**To do**. Determine how many lines in the entries contain the word "accomplish", and give that number with no other text.

'''

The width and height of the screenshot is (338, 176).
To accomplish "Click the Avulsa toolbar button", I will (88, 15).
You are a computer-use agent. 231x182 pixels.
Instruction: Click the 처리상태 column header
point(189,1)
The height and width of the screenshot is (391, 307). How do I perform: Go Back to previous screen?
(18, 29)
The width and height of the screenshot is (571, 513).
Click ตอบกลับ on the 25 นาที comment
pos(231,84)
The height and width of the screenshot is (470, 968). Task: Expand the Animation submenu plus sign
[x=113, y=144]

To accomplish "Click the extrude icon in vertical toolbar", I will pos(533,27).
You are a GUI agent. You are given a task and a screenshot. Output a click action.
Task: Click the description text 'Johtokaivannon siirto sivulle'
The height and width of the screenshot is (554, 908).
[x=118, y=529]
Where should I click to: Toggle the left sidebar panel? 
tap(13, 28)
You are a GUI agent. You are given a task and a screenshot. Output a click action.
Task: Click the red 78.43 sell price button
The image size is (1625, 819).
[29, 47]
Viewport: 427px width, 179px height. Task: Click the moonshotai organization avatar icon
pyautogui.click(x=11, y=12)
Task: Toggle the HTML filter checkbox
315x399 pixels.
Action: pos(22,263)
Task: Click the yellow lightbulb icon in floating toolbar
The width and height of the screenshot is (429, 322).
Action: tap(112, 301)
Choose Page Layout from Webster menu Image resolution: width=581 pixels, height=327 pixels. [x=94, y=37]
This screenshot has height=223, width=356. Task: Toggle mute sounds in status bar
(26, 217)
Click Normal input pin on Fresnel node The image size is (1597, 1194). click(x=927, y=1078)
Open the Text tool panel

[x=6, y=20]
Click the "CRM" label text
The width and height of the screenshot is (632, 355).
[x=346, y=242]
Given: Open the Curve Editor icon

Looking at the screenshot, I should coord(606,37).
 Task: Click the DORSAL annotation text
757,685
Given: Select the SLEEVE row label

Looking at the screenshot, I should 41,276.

'''

**Answer box**. 2